■ The task ■
From the records below, copy every line that contains the word "agent".

══ Source data ══

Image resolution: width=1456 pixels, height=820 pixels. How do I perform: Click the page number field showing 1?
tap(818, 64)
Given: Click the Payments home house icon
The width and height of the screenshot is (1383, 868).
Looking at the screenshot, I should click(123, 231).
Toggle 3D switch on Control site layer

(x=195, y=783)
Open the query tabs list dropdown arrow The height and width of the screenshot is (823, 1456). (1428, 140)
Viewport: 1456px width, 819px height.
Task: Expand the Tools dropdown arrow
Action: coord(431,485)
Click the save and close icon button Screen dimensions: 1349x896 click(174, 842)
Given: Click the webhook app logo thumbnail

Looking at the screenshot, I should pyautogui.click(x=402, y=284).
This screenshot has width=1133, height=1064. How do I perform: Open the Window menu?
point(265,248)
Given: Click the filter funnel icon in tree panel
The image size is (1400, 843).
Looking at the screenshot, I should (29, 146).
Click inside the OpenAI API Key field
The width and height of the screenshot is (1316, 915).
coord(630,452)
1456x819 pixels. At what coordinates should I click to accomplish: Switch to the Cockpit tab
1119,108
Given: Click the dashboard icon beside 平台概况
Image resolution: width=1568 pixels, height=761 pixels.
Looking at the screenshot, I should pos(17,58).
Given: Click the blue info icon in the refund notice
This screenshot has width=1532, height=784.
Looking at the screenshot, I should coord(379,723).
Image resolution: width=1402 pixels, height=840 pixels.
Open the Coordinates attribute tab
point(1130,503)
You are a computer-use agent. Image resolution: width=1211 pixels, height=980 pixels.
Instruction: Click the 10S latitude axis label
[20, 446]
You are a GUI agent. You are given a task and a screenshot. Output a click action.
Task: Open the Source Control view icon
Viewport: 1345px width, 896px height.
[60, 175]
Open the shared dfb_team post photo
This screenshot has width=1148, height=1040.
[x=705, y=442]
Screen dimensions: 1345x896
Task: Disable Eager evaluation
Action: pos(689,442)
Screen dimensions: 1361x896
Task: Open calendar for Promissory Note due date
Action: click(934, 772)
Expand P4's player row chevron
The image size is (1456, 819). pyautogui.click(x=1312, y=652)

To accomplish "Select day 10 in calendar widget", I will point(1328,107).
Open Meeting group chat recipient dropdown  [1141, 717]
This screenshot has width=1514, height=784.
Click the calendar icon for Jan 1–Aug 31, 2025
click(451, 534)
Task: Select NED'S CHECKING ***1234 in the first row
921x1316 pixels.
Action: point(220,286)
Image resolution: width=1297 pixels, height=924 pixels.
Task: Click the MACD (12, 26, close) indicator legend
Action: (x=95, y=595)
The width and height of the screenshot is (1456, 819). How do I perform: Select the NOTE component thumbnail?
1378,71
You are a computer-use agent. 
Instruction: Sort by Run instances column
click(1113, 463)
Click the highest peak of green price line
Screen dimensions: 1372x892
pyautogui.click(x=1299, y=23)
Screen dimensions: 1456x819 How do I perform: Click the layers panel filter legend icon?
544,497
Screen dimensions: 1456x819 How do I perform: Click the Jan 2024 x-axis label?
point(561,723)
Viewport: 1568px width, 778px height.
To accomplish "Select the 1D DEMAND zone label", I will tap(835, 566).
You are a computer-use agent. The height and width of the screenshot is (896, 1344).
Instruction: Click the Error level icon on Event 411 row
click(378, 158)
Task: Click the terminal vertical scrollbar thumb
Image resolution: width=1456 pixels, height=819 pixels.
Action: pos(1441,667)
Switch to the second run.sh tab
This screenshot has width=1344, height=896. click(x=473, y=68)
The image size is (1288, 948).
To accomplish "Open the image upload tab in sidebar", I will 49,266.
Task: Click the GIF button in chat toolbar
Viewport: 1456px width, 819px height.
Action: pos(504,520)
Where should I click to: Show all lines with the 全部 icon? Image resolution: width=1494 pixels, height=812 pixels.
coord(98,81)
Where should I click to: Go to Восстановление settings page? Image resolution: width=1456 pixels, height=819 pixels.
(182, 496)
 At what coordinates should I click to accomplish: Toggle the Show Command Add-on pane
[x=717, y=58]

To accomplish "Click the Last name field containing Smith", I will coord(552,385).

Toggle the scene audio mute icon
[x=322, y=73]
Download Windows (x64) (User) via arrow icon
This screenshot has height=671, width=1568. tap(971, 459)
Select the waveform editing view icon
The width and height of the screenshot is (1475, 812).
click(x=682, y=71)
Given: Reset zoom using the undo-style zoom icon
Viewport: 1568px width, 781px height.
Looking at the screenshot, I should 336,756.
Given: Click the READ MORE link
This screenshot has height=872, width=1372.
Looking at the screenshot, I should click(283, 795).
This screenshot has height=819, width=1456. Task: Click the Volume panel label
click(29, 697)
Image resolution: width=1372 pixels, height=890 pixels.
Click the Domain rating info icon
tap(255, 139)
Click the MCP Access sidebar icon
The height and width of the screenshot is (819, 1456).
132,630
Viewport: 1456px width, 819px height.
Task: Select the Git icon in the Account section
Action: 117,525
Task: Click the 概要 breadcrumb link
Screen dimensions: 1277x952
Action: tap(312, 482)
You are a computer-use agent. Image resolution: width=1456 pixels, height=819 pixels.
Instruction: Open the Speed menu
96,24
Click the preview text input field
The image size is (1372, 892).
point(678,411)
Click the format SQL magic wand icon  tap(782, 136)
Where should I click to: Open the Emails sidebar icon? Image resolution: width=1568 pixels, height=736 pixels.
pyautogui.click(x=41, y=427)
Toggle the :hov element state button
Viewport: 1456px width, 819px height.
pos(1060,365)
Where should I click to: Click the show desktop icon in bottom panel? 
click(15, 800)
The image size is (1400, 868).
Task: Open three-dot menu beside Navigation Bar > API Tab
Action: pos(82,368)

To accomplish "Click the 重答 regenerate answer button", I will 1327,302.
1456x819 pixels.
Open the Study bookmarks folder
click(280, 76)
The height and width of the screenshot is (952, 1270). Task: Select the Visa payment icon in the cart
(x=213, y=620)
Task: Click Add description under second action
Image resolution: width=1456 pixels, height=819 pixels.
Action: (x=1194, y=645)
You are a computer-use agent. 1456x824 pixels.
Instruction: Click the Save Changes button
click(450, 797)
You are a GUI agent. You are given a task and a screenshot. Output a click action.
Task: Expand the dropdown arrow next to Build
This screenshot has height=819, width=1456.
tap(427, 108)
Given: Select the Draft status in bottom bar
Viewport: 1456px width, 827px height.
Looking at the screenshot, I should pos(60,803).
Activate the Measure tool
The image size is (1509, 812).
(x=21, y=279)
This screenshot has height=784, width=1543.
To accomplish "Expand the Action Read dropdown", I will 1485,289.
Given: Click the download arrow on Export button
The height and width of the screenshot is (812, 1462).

═══

■ Response below ■
You are a computer-use agent. Image resolution: width=1211 pixels, height=980 pixels.
You are a GUI agent. You are given a task and a screenshot. Output a click action.
You are a computer-use agent. 
You are a computer-use agent. The height and width of the screenshot is (896, 1344).
You are a computer-use agent. Image resolution: width=1456 pixels, height=819 pixels.
You are a computer-use agent. 1456x824 pixels.
You are a GUI agent. You are given a task and a screenshot. Output a click action.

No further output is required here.